Predicting Student Dropout - Academic Retention Analytics
Early identification of students at risk of dropping out before new semester
📊 Key Performance Metrics
84%
Dropout Prediction Accuracy
17%
Students At Risk
€4,200
Average Revenue Loss per Dropout
💡 Strategic Insights
1
Early Warning System
84% accuracy in predicting student dropout risk before semester begins
2
Risk Population
17% of student population identified as high-risk for academic dropout
3
Financial Impact
€4,200 average revenue loss per dropout justifies intervention investments
📈 Data Visualization Summary
🎓 Accuracy: 84% | At-risk: 17% | Loss: €4,200 per student
🎯 Strategic Action Plan
🚀 Primary Focus: Leverage the key insights from this comprehensive analysis to drive strategic decision-making and optimize business performance across all identified areas.

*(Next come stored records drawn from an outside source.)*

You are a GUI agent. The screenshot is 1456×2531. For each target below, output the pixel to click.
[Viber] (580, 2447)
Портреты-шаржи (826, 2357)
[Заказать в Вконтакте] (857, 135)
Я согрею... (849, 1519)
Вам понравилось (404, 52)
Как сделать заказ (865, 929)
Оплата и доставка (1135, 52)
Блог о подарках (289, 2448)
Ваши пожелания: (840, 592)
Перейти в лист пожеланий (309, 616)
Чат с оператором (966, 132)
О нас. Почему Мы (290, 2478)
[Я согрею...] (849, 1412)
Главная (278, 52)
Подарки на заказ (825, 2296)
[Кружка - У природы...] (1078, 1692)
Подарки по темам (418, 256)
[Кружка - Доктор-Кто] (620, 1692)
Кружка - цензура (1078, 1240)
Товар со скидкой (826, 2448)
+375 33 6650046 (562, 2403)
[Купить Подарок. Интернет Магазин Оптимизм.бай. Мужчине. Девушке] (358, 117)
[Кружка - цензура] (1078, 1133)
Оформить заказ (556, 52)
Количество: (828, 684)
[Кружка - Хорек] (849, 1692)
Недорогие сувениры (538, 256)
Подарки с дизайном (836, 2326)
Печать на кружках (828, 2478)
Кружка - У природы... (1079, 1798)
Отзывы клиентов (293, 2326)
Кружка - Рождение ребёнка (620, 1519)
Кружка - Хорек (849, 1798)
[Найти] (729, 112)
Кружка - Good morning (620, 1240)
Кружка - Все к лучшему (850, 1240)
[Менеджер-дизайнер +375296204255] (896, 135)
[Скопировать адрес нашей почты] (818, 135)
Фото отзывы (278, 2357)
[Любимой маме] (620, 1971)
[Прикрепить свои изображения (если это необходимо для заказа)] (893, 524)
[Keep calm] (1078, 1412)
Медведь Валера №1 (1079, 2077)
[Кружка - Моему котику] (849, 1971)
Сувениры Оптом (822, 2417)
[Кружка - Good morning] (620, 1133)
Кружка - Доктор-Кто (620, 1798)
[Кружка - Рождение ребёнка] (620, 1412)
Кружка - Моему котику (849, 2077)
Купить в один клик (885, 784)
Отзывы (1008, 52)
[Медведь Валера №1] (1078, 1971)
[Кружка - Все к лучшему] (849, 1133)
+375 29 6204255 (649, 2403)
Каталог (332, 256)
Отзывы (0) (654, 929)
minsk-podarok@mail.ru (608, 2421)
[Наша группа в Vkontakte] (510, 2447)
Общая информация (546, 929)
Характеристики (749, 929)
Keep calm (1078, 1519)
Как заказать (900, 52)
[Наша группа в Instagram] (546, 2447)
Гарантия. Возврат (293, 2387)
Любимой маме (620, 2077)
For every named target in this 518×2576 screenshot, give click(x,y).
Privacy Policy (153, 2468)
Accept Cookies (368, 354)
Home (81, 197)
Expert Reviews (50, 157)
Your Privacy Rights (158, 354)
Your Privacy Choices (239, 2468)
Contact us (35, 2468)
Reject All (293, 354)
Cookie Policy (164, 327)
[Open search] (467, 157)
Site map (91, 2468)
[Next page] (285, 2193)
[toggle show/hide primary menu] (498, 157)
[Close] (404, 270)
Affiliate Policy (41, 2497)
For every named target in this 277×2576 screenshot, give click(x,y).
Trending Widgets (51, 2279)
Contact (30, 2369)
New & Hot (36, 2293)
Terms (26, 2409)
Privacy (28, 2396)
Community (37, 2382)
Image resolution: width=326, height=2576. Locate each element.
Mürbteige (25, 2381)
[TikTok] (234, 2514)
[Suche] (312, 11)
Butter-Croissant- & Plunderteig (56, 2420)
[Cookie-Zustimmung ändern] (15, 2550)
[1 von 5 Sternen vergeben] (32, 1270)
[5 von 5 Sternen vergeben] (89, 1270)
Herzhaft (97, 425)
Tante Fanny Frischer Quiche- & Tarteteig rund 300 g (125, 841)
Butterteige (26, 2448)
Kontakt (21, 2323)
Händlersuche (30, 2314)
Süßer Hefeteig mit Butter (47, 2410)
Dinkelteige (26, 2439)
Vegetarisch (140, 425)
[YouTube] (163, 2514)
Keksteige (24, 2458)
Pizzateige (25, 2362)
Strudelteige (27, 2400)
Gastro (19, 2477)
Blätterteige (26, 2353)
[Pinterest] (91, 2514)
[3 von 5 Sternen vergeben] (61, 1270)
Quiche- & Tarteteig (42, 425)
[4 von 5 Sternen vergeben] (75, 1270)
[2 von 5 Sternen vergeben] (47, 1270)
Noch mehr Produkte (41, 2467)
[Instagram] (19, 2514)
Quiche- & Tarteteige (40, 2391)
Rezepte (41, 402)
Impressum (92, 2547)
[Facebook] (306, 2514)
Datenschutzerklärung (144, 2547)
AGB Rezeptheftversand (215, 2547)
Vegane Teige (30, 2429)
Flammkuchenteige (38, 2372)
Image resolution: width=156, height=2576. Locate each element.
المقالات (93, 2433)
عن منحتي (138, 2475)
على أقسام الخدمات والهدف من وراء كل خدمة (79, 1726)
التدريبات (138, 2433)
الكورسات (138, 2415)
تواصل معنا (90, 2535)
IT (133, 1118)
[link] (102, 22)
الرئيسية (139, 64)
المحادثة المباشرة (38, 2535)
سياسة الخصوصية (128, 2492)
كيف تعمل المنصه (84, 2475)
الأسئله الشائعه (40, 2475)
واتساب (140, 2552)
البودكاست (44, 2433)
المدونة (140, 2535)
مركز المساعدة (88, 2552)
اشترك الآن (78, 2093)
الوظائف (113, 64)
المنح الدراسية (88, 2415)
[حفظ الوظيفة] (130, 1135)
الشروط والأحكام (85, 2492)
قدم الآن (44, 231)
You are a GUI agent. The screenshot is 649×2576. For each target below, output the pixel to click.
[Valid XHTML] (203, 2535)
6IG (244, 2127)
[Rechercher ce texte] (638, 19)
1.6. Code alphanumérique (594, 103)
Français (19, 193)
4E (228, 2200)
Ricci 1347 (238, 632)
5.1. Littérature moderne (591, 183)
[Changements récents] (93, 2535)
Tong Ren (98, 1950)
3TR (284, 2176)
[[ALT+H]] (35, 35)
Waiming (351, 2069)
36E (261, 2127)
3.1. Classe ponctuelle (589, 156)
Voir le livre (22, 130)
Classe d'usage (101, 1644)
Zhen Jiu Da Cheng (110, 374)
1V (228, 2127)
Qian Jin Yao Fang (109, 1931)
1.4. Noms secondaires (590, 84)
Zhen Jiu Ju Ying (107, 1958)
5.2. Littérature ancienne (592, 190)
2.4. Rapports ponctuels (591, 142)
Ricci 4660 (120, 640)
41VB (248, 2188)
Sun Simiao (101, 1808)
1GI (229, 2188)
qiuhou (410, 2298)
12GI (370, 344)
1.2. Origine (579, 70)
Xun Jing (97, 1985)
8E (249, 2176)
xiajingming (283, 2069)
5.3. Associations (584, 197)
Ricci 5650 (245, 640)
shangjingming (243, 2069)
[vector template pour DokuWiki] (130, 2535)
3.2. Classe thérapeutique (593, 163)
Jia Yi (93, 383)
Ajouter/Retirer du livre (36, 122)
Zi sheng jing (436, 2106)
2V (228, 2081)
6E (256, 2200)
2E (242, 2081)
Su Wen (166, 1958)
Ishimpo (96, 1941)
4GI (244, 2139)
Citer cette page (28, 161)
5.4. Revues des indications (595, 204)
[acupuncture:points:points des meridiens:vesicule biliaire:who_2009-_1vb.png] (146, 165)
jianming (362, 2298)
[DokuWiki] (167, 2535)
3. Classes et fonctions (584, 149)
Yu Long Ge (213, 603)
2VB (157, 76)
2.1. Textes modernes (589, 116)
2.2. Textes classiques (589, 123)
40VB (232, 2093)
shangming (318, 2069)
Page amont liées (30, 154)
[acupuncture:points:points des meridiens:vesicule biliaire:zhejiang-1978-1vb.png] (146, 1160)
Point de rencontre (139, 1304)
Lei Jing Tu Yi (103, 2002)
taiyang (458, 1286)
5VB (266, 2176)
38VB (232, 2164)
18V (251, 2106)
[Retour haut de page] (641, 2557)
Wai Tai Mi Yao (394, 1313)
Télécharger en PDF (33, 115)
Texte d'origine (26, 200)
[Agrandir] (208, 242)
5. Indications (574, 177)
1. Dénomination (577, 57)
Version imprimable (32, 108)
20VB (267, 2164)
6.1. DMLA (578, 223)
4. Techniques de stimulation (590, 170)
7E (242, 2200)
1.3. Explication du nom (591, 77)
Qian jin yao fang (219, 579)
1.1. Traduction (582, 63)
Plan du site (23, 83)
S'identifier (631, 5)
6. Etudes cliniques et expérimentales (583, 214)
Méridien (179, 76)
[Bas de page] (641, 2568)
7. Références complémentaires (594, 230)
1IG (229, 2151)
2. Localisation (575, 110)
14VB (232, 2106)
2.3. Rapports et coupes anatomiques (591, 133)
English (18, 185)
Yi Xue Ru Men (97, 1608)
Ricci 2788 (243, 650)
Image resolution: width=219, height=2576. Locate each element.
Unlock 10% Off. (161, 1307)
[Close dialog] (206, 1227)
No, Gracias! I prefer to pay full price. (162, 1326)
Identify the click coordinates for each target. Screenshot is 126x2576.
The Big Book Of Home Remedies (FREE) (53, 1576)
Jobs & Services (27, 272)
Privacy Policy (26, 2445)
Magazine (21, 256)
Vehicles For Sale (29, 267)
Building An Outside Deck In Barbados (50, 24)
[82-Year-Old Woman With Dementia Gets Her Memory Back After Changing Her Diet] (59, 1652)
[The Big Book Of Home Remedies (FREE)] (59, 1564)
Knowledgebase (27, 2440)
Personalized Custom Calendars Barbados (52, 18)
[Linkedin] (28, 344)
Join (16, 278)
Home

📈 Implementation Priority: Focus resources on the highest-impact metrics and findings identified in this dashboard to maximize return on investment and accelerate growth.
📊 Performance Monitoring: Establish robust KPI tracking systems based on these analytical findings to ensure continuous improvement and maintain competitive advantage.
🔄 Continuous Optimization: Regularly review and update strategies based on ongoing data collection to maintain relevance and effectiveness of implemented solutions.